Memnun etmişti bu hareket genç adamı Gülşah’ı kucağına alarak eve girdi. Tıpkı evlenecekleri günün akşamında ki gibi. Gülşah ilk aşkının boynuna kollarını sararak kokusunu daha derin çekti içine.

‘Özledim seni şövalyem’ dedi. Bunun bir rüya olmasından korkarcasına gözlerini sımsıkı yumup. Berat küçük prensesinin bu haline gülerek koltuğa oturdu. Kucağından indirmeden sarıldı ona.

‘Toplantıya katılmamışsın’ dedi. Meraklı bir ses tonuyla.

‘Biraz kırıklık var üzerimde’ diye yalan söyledi Gülşah ona. Şuan da bu sohbetin saçmalığına aldırmayarak.

Aslında Annesinin Düşüşünü görmek istememişti Gülşah ne de olsa annesiydi o.

Her ne kadar ikisi de şeytan dan farksız olmasalar da…

Berat Gülşah’ın kızıl saçlarıyla oynarken bir yandan da küçük öpücükler konduruyordu başına.

‘Saçlarını boyatmandan nefret ediyorum.’

Gülşah kaşlarını çatarak cevapladı onu ‘Kırmızı yakışıyor bana’

Berat’ın homurtusu yüzünden çıkan sıcak nefesi kulaklarını gıdıkladı.

‘Kendi saç rengin daha masum ve daha özel’

Bunlar belki birer iltifattı fakat genç kızken kaybettiği o masumluğunu saflığını hatırlatıyordu ona dudaklarından çıkan her kelime Gülşah’ı yakıyormuşçasına kıvrandırdı o yüzden.

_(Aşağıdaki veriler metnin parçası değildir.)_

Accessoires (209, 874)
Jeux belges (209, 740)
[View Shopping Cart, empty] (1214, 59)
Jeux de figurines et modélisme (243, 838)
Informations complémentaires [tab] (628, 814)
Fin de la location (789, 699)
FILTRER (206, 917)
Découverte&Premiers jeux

Sevdiği adamın gözlerinin içine baktı bütün günahlarını ona göstermekten utanırcasına kızardı yanakları.

‘Ben masum değilim’ Aslında bu söz bütün hayatını anlatıyordu Gülşah’ın.

O diğer kötülerden farklı olarak kötü olduğunu biliyordu.

Sevdiği kadının ufak itirafı Berat’ı güldürmüştü.

‘Sen kendini çamura düştün diye asla temizlenemeyeceğini düşünen o küçük kız çocukları gibi görmekten ne zaman vazgeçeceksin’

Gülşah bu benzetmeye gülmüş ‘Şövalyem bana hep gerçeği söylemeye devam ettiğinde’

Berat’ta Gülşah’ın cevabına hoşnut güldü.

‘Ölene kadar’ dedi içinden.

Diğer yandan Toplantı salonuna giren Sevda hanım Gülşah’ı görememenin verdiği tedirginlikle oturdu yerine. Nasıl yani kızı bu yükselişine karışıp düşürmeye çalışmayacak mıydı onu? Ona kurduğu hain planlarından dolayı anlık bir sızı hissetse de kalbinde bunu geçiştirmeye çalıştı.